Ele conta uma história em que seres humanos não nascem mais de forma natural; são produzidos em laboratórios e confesso que isso me irritou muito no começo.
Foi um livro maçante. Tive que voltar e reler várias páginas para fazer sentido do que eu tentava entender.
Mas, quando comecei a compreender o verdadeiro significado do que Huxley quis dizer, recompus-me e me obriguei a terminá-lo.
Ele constrói uma crítica poderosa à obsessão por estabilidade e prazer imediato, mostrando que uma sociedade sem dor pode também ser uma sociedade sem profundidade, arte ou espiritualidade. E, nisso, concordo 100% com ele.
Ele traz uma verdade única: as pessoas não são oprimidas pela força, mas pelo prazer.
Esse livro é realmente atemporal, irritante e inquietante.
Refleti muito sobre ética e liberdade, reprimi e libertei muitas crenças e me vi em muitos conflitos.
Escrito em 1932, ele descreve uma sociedade futurista aparentemente perfeita. Não há guerras, não há pobreza, não há sofrimento.
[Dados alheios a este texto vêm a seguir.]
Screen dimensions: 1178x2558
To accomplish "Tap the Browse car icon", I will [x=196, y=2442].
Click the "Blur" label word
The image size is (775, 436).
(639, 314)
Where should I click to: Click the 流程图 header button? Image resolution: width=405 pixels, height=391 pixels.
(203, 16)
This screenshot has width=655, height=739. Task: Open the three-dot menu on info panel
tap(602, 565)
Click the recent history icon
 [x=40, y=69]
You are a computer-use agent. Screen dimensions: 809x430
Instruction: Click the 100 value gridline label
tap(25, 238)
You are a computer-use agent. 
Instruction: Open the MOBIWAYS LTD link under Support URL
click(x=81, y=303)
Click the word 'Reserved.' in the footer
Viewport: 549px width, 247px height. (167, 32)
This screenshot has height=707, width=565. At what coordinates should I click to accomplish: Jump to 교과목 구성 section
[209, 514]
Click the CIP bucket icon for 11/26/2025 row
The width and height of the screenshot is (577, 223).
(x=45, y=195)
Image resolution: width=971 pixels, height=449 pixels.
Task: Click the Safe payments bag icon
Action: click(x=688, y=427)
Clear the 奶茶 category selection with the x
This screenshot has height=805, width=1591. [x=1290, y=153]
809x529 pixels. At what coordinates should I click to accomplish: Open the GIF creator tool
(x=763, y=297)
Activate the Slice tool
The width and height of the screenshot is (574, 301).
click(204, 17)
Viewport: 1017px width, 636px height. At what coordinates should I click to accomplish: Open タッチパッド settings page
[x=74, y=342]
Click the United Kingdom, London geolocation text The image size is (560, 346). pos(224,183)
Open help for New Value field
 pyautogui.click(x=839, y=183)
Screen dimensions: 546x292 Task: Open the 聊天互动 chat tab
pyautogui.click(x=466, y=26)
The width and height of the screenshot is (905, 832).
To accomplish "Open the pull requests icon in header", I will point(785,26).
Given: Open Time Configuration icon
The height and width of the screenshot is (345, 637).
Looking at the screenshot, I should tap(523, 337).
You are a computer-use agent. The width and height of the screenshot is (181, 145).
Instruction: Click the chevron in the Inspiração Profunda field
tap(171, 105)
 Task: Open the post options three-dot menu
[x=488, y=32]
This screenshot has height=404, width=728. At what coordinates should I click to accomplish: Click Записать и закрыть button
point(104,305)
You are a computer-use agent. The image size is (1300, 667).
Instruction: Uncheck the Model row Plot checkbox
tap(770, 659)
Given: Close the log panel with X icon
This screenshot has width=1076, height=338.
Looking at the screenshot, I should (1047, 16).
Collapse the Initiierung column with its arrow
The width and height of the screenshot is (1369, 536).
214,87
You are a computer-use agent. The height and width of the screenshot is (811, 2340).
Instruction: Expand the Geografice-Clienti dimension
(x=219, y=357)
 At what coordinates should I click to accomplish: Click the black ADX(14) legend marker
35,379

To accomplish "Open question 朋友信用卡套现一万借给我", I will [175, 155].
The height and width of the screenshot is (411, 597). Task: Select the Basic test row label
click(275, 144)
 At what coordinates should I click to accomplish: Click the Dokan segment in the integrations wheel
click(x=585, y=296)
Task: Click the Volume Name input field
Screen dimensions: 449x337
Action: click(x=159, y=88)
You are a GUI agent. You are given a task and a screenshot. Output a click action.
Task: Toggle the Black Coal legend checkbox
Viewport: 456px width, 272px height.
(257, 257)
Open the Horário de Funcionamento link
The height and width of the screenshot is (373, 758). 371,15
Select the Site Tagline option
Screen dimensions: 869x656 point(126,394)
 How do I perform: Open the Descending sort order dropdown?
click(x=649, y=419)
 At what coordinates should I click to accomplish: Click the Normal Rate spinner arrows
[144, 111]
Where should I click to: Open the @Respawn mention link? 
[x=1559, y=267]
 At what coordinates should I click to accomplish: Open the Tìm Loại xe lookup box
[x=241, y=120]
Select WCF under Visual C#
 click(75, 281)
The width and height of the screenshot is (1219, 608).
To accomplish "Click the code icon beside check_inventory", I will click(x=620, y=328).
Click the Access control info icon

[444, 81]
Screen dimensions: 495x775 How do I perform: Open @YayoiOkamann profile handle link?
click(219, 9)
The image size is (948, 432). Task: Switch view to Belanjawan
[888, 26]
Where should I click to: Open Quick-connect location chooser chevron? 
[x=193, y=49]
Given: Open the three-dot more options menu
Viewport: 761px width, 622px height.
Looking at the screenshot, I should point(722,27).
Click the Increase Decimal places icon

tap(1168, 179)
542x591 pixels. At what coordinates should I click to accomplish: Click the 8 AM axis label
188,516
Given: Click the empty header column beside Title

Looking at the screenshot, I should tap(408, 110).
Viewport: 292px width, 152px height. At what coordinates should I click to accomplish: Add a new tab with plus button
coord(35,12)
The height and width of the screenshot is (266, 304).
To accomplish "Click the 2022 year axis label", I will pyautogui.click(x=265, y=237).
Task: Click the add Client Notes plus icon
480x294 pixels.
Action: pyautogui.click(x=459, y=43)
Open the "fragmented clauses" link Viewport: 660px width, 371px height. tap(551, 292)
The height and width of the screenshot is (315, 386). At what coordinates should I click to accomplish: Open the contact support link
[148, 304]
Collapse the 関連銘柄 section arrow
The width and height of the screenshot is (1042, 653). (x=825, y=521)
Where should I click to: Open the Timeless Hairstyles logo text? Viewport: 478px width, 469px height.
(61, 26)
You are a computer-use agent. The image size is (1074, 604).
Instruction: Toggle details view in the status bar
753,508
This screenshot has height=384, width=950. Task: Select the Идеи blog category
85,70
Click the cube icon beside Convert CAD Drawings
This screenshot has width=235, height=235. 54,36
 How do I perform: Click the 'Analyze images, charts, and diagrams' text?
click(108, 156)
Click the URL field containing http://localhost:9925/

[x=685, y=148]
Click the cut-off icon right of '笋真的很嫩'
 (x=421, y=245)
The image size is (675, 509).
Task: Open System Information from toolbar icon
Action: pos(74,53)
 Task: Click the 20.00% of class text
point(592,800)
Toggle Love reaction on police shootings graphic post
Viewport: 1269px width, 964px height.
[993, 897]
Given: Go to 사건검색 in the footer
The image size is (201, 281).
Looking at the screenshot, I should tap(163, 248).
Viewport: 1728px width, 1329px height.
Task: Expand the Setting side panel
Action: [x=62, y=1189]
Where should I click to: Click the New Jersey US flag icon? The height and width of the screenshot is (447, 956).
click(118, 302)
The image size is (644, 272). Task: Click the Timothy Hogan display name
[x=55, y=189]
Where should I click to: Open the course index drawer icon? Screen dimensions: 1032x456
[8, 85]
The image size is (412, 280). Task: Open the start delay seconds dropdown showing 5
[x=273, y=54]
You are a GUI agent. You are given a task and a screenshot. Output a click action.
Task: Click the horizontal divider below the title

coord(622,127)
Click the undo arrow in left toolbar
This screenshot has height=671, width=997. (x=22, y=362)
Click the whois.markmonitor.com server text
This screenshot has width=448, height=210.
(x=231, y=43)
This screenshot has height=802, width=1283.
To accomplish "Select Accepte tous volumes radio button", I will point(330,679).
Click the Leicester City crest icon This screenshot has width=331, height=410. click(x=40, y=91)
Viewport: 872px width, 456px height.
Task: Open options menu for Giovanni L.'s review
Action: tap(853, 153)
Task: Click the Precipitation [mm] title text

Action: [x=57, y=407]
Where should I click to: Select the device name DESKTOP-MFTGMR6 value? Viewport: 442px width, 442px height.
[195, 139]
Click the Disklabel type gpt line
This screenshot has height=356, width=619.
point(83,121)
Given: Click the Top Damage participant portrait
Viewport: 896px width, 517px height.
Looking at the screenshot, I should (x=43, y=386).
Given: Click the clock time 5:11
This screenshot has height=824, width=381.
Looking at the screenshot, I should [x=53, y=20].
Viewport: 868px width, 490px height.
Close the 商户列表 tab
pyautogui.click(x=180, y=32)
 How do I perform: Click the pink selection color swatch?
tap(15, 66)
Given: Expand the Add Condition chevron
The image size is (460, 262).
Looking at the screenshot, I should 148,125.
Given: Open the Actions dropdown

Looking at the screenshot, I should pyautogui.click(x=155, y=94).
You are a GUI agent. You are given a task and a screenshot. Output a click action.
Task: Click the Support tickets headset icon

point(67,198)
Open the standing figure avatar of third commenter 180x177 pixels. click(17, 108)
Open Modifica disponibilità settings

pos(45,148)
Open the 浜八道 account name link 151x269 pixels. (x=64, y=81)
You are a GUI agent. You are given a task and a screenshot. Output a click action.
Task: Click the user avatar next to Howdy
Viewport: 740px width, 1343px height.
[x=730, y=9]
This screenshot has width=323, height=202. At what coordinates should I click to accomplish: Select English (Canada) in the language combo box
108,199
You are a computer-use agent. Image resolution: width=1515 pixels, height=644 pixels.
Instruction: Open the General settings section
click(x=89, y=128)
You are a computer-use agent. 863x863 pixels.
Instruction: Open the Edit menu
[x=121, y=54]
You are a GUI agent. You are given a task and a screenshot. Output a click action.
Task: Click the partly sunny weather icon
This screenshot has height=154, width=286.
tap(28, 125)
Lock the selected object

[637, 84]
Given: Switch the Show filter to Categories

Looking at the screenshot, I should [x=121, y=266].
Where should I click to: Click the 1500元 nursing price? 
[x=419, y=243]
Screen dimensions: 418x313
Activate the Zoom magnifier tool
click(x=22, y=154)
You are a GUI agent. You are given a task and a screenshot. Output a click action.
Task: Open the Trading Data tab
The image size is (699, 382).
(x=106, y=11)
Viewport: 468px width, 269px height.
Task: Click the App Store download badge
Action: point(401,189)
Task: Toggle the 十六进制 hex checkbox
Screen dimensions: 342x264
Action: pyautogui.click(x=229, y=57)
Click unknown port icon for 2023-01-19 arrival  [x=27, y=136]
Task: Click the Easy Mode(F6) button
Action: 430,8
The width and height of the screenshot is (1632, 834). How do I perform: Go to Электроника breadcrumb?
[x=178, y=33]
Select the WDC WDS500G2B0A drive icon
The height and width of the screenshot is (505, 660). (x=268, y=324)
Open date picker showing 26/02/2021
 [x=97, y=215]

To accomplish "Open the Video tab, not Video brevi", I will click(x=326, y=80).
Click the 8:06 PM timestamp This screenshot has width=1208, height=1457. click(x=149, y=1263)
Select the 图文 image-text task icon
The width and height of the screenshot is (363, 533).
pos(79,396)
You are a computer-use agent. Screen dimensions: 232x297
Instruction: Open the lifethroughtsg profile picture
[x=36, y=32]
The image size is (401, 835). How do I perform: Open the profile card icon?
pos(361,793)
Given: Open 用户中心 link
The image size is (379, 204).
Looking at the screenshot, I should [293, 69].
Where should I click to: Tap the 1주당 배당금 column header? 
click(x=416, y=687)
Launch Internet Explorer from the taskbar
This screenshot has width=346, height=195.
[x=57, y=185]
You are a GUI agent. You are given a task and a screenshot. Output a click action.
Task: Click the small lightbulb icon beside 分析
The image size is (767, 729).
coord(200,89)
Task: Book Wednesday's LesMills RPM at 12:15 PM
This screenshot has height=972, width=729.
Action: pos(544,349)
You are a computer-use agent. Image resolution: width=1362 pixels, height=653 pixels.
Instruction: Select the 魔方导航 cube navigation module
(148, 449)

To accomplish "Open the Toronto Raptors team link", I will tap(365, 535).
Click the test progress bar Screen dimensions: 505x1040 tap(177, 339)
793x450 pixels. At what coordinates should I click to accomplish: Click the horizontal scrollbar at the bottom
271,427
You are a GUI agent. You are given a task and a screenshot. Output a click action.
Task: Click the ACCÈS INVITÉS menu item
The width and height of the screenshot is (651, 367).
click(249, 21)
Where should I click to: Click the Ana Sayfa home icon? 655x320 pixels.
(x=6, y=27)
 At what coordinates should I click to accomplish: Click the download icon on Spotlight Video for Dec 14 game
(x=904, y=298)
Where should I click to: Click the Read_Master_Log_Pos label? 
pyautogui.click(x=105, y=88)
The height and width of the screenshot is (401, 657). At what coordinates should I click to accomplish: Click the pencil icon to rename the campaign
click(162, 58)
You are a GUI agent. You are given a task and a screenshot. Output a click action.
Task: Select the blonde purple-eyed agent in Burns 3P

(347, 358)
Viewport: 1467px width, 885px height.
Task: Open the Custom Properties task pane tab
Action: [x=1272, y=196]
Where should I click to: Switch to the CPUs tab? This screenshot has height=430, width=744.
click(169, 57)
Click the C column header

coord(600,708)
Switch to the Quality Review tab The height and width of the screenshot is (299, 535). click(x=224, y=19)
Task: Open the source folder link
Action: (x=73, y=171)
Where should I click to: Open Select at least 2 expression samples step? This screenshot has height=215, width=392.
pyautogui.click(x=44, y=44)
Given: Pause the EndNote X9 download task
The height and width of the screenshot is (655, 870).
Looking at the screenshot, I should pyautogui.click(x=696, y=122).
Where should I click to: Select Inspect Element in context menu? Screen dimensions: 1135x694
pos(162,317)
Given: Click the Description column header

As pessoas são “fabricadas” em laboratório, divididas em castas e condicionadas desde o nascimento a aceitarem seu destino — e isso verdadeiramente me aterrorizou.
Mas há um detalhe essencial: ninguém é verdadeiramente livre. E aqui me aterrorizei novamente.
Existe felicidade programada? É possível ser livre?
Sempre as mesmas questões me deixam dias e dias pensando, filosofando e procurando respostas.
Esse livro me deu respostas? Sim e não.
Ele me fez perceber que preciso filosofar, construir e ler cada vez mais. O desenvolvimento humano continua sempre, até o final dos meus dias.
Em resumo, entendi que, em Admirável Mundo Novo, de Aldous Huxley, não encontramos uma sociedade marcada pelo caos, mas pela ordem absoluta. Não há revoluções, não há escassez, não há dor explícita. O que existe é estabilidade. E talvez seja justamente isso que torna essa distopia tão perturbadora.
O que mais me aterrorizou em tudo foi, talvez, a naturalização das coisas que nos deixam com falta de escolhas e isso me pegou profundamente.
O livro tem muito, muito mais… e daria outro livro escrever sobre ele.
Huxley não oferece respostas prontas. Ele oferece um cenário radical que desnuda nossas escolhas coletivas.